Los incendios que se están sucediendo no son simples noticias de verano; son heridas abiertas en nuestra tierra, en nuestros montes y en nuestra forma de vida.
Estos fuegos no son casualidad. Algunos nacen del abandono del campo, de la falta de gestión y del olvido institucional. Pero otros, y no pocos, son provocados de manera intencionada. Y aquí quiero detenerme: ¿cómo puede ser que, ante un delito tan grave, las penas sean mínimas y quienes prenden fuego al campo vuelvan a la calle como si nada? Estamos hablando de delitos que destruyen miles de hectáreas, que acaban con el trabajo de generaciones, que matan animales, destruyen ecosistemas y ponen en riesgo vidas humanas. Eso no puede pagarse con una multa ridícula ni con unos meses de condena simbólica.

◇ ◇ ◇ ◇ ◇

> Trabajo por realizar
1. Actualiza el fragmento del texto sobre los incendios comprendido entre "Los incendios que" y "forma de vida.", ambos incluidos, sustituyendo "nuestros montes" por "nuestros bosques".
2. Según el texto sobre los incendios, ¿de qué nacen algunos de los fuegos que no se provocan de manera intencionada?

◇ ◇ ◇ ◇ ◇

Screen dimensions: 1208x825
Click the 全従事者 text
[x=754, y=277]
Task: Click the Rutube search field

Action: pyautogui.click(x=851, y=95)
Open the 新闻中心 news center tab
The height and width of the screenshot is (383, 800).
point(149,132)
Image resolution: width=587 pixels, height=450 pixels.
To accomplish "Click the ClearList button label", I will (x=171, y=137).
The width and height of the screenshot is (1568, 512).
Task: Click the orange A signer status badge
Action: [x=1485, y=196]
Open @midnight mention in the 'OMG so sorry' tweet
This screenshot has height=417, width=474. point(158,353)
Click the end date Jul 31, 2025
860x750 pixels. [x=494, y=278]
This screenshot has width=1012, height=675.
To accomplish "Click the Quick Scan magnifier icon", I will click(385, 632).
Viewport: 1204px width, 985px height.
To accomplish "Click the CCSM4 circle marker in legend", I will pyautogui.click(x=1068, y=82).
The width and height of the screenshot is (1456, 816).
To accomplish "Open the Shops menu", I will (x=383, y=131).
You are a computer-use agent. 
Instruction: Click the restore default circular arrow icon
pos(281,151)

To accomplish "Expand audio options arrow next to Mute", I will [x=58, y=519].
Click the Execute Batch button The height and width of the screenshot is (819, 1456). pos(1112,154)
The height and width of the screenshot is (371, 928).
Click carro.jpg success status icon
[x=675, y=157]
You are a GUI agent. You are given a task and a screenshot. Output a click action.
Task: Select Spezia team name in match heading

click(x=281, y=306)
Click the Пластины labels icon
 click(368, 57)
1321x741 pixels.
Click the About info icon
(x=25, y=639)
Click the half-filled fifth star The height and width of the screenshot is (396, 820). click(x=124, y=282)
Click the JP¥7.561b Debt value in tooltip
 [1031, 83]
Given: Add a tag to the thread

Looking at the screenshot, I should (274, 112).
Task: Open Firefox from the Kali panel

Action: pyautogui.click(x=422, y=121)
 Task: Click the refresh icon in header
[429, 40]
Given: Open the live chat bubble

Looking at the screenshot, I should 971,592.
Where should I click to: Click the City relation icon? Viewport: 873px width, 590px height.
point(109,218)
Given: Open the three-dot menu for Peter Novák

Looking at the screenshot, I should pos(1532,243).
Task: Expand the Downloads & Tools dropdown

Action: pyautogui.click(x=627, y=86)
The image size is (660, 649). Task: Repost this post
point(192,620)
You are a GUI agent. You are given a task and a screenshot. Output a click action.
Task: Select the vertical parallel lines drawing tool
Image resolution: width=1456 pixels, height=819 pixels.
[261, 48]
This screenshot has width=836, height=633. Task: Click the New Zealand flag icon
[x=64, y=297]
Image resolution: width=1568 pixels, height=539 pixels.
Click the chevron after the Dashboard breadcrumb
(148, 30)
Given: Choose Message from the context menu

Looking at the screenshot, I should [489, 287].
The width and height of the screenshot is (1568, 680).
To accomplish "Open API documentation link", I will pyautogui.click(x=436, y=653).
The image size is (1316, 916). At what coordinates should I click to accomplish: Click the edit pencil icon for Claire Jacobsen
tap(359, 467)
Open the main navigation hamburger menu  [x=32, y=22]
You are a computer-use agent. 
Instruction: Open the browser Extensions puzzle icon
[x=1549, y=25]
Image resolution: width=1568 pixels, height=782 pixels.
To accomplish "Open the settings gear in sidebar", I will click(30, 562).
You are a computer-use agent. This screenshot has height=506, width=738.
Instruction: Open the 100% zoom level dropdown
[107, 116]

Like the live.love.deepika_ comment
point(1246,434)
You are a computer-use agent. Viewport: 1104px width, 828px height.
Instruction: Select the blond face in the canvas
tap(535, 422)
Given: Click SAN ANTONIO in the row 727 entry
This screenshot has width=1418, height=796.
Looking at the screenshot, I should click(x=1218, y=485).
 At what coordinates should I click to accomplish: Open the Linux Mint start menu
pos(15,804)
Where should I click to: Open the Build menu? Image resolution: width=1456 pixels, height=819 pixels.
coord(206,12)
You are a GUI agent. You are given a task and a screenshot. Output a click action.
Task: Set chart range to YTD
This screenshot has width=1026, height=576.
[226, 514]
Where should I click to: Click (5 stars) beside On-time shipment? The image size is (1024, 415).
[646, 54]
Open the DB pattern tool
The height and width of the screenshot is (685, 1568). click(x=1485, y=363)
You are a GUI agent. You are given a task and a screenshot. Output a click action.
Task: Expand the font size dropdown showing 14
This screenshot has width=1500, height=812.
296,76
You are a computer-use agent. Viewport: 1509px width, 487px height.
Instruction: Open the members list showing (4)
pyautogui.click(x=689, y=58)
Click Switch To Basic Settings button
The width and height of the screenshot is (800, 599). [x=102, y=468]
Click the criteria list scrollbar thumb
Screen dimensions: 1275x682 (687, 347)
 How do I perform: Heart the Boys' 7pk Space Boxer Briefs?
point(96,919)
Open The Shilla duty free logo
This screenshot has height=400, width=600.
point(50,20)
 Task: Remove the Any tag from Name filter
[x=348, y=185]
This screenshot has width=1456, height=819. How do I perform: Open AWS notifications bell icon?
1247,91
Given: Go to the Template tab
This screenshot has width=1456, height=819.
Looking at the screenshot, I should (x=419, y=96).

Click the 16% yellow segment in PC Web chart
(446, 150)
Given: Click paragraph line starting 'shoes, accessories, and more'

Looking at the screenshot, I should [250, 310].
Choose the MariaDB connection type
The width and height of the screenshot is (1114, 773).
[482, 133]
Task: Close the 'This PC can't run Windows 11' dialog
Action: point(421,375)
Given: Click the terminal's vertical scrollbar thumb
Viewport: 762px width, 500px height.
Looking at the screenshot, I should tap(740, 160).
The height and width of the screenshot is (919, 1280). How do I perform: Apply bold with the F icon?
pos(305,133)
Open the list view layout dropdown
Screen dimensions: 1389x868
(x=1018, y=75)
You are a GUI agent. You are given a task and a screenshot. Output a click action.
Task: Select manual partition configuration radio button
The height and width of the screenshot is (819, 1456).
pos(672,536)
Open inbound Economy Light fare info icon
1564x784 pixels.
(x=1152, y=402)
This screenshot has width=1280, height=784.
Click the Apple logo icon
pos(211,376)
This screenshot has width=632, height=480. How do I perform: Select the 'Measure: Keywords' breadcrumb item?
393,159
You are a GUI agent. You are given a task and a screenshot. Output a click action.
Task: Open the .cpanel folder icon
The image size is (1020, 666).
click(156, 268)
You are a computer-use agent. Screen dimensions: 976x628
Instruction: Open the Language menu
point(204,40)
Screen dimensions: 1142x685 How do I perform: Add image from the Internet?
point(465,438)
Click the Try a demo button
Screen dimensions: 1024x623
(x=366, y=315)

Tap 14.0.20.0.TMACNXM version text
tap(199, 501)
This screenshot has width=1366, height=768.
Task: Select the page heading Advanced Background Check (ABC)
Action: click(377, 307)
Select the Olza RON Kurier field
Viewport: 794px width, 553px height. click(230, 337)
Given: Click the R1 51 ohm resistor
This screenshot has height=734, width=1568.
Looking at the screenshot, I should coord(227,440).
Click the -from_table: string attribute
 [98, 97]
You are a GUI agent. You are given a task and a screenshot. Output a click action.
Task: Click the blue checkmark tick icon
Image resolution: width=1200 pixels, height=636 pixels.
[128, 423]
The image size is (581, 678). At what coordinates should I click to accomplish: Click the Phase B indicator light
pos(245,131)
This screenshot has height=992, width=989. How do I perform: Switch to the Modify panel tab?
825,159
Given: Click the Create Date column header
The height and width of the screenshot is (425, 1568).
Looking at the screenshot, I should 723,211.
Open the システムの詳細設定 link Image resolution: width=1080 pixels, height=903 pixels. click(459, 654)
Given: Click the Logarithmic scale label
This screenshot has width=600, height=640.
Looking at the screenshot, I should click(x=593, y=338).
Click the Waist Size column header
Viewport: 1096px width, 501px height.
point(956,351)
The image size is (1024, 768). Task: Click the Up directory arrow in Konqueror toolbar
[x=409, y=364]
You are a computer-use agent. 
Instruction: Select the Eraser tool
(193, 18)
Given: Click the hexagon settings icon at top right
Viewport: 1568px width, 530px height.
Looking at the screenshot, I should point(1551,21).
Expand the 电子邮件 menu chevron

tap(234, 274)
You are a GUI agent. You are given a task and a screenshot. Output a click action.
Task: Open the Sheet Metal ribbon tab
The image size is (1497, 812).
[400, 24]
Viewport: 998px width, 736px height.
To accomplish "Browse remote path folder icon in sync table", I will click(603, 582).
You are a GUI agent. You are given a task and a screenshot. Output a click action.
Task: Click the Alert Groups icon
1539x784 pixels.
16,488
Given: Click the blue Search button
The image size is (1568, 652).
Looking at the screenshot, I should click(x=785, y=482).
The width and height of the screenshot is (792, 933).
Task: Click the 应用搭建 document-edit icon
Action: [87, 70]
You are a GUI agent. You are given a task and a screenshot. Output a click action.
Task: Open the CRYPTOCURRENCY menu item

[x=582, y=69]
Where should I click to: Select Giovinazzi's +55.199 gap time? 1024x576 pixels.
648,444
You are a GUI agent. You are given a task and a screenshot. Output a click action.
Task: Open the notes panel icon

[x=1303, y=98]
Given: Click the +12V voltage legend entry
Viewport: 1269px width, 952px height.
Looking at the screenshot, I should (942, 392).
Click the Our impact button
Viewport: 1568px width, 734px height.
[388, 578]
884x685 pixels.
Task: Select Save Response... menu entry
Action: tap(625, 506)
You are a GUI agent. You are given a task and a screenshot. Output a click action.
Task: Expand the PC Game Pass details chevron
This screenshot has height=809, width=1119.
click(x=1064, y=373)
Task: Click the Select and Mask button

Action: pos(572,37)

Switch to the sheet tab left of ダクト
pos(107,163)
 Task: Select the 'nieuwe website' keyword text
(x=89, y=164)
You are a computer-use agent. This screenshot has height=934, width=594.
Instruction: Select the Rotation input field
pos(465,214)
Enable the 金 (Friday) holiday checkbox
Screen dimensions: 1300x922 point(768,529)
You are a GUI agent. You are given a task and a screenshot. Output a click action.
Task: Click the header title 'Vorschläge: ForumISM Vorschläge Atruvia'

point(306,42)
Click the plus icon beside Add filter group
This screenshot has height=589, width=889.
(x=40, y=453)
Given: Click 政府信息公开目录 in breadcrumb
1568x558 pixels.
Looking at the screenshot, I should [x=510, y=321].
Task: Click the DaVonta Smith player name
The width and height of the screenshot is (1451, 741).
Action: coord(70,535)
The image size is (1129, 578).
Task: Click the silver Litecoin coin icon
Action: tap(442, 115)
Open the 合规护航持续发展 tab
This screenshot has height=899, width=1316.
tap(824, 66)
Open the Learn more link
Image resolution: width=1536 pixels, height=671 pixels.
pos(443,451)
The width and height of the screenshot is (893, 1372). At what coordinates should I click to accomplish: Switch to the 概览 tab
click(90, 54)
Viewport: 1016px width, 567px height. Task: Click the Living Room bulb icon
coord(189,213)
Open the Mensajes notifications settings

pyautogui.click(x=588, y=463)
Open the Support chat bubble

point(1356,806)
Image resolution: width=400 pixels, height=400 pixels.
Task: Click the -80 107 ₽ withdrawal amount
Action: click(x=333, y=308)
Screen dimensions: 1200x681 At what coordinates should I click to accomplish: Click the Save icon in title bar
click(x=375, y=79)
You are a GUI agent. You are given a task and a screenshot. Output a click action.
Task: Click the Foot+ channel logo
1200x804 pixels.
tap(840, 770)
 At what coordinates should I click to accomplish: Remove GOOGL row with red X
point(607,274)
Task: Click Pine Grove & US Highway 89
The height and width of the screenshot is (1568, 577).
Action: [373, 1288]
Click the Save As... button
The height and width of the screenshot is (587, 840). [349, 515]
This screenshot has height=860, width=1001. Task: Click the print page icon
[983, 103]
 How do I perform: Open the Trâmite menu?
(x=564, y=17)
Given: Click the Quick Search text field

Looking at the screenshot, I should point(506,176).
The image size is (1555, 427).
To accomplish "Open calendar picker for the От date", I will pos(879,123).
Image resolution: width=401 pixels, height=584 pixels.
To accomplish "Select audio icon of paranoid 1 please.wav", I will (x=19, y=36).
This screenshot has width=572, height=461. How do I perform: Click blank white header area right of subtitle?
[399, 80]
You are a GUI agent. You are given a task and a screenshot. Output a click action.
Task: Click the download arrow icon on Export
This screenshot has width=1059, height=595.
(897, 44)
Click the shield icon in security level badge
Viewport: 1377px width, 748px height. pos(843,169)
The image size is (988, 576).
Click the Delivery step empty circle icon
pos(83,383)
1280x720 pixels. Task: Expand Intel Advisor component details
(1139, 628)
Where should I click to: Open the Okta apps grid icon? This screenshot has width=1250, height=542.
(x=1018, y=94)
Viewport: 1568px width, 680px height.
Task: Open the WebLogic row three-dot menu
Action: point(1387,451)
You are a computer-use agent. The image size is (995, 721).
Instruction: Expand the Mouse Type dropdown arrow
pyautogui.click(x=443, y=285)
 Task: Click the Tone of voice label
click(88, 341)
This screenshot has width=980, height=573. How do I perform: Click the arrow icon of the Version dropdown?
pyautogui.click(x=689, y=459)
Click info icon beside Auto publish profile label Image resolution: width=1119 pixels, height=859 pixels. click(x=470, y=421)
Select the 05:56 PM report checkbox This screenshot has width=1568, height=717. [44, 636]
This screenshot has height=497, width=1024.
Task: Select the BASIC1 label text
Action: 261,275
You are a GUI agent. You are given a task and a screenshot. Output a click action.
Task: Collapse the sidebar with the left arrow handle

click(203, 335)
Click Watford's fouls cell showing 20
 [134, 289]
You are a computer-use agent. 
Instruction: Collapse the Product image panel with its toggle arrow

◇ ◇ ◇ ◇ ◇

> Respuestas escritas
1.
Los incendios que se están sucediendo no son simples noticias de verano; son heridas abiertas en nuestra tierra, en nuestros bosques y en nuestra forma de vida.

2. Del abandono del campo, de la falta de gestión y del olvido institucional.